## [SOURCE DATA]
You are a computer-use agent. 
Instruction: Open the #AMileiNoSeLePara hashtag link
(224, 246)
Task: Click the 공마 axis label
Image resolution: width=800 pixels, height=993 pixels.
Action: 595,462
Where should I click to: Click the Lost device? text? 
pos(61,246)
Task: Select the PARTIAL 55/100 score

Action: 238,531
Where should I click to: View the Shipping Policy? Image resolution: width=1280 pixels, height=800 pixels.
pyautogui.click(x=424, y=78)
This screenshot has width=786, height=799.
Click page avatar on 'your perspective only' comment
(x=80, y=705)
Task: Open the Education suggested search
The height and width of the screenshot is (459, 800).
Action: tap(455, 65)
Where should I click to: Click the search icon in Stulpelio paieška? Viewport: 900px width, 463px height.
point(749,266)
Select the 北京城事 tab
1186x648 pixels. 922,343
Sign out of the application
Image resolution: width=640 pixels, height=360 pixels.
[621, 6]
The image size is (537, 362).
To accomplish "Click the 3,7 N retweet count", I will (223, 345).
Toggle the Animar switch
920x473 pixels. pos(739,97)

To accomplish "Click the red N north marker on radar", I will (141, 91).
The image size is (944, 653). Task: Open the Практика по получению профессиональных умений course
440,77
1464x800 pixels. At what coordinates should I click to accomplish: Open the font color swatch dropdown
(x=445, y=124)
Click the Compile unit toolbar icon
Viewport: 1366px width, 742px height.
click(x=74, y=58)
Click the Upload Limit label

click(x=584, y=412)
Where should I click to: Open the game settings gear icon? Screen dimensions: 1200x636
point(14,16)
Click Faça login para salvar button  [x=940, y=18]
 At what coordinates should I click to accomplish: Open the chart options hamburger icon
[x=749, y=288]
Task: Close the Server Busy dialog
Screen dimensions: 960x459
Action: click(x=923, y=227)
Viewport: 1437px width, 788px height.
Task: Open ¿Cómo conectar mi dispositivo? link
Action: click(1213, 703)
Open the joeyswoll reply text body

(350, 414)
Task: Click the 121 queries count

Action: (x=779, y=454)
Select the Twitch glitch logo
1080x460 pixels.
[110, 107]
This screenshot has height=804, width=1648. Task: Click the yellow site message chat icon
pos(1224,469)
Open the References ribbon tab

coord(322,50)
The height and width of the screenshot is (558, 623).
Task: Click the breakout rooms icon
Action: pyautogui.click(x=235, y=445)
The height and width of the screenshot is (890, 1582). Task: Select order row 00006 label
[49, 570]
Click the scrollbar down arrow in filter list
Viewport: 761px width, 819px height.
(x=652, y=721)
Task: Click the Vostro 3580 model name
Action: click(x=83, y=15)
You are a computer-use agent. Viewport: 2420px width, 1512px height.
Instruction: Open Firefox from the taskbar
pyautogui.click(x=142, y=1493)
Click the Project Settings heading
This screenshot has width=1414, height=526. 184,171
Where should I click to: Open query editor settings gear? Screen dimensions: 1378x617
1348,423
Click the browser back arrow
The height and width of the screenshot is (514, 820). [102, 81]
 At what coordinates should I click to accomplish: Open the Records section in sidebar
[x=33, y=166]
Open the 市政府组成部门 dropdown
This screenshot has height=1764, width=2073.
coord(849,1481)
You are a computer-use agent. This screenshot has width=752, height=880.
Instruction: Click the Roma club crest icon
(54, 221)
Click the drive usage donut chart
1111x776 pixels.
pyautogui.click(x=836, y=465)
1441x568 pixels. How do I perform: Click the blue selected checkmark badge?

## [SET PROBLEM]
Copy out the entries from the very first line down to the line containing "[x=749, y=288]", keeping every line unchanged.

## [WRITTEN ANSWER]
You are a computer-use agent. 
Instruction: Open the #AMileiNoSeLePara hashtag link
(224, 246)
Task: Click the 공마 axis label
Image resolution: width=800 pixels, height=993 pixels.
Action: 595,462
Where should I click to: Click the Lost device? text? 
pos(61,246)
Task: Select the PARTIAL 55/100 score

Action: 238,531
Where should I click to: View the Shipping Policy? Image resolution: width=1280 pixels, height=800 pixels.
pyautogui.click(x=424, y=78)
This screenshot has width=786, height=799.
Click page avatar on 'your perspective only' comment
(x=80, y=705)
Task: Open the Education suggested search
The height and width of the screenshot is (459, 800).
Action: tap(455, 65)
Where should I click to: Click the search icon in Stulpelio paieška? Viewport: 900px width, 463px height.
point(749,266)
Select the 北京城事 tab
1186x648 pixels. 922,343
Sign out of the application
Image resolution: width=640 pixels, height=360 pixels.
[621, 6]
The image size is (537, 362).
To accomplish "Click the 3,7 N retweet count", I will (223, 345).
Toggle the Animar switch
920x473 pixels. pos(739,97)

To accomplish "Click the red N north marker on radar", I will (141, 91).
The image size is (944, 653). Task: Open the Практика по получению профессиональных умений course
440,77
1464x800 pixels. At what coordinates should I click to accomplish: Open the font color swatch dropdown
(x=445, y=124)
Click the Compile unit toolbar icon
Viewport: 1366px width, 742px height.
click(x=74, y=58)
Click the Upload Limit label

click(x=584, y=412)
Where should I click to: Open the game settings gear icon? Screen dimensions: 1200x636
point(14,16)
Click Faça login para salvar button  [x=940, y=18]
 At what coordinates should I click to accomplish: Open the chart options hamburger icon
[x=749, y=288]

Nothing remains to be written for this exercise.